Beyoncé and Mariah Carey are still making hits, the Seattle Mariners remain mediocre, and you can continue to tune into new episodes of The Simpsons on a regular basis Sunday nights during the school year.

But lots has changed, too: there are way more flavors of Cheetos than back in the “Aughts”; you never saw a radio-controlled flying drone lift off the ground vertically and soar over Elliot Bay in those days; and the Seattle Big Wheel didn’t dominate the downtown shoreline of our fair city, whereas the viaduct, may it rest in peace, did.

Jack Block park was there then and already provided its unsurpassed view of the Seattle skyline, (almost equaled, we’ve learned, however, by the vista provided from the pedestrian bridge over Harbor Island’s main thoroughfare), although its shoreline wasn’t, at that time, accessible to humans (other than those like the legendary Daniel Featherhead, who was able to fly down and up from it—just like a drone!)

Nevertheless, seventeen years later, there’s still nothing like being out on your bike, during a perfect summer evening in Seattle, with pink clouds turning orange and red to the west, drinking beer and smoking weed, telling lies and doubting claims, just as you did verging on two decades ago, before the iPhone even came out and back when people still believed the US Supreme Court was a legitimate component of our government’s famous system of “check and balances.”

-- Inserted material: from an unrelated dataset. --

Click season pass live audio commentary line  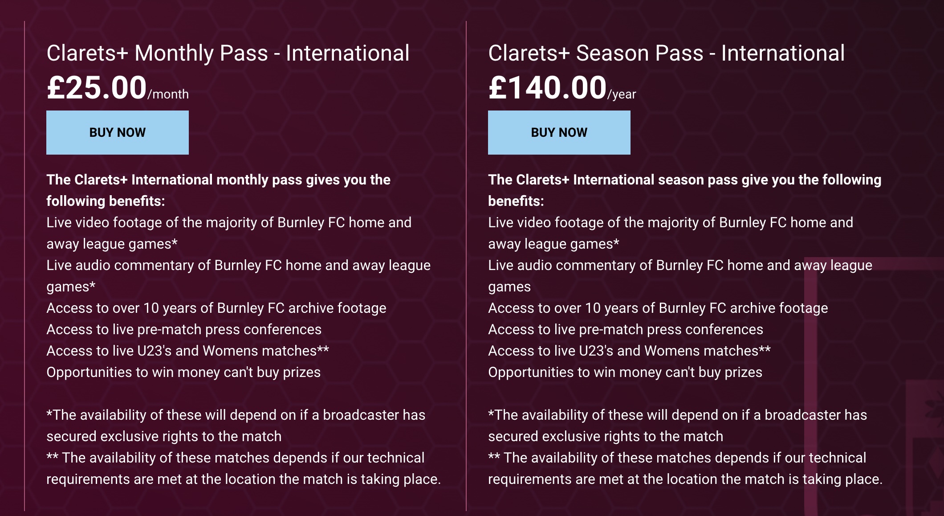[680, 275]
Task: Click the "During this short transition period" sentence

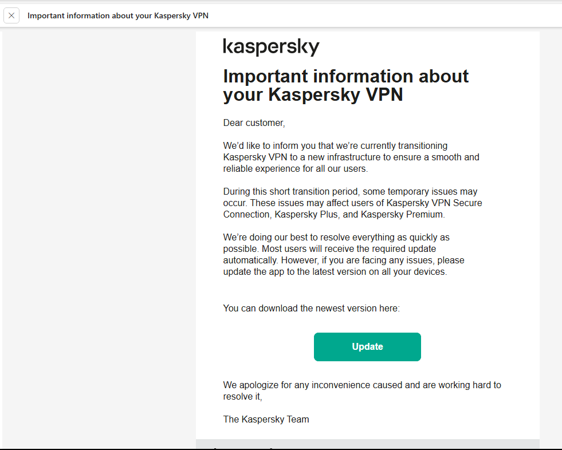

I hadn’t even hit the half-century mark that first time I ever stood on the magnificent concrete platform suspended about the Superfund site, and yet now, at closer to seventy than sixty years of age, I still delight at way it vibrates when those mighty cables are shaken.

Quantum physics—or maybe just South Park—tells us that time is an illusion; past and future don’t exist, there’s only the present and my, what a gift it is!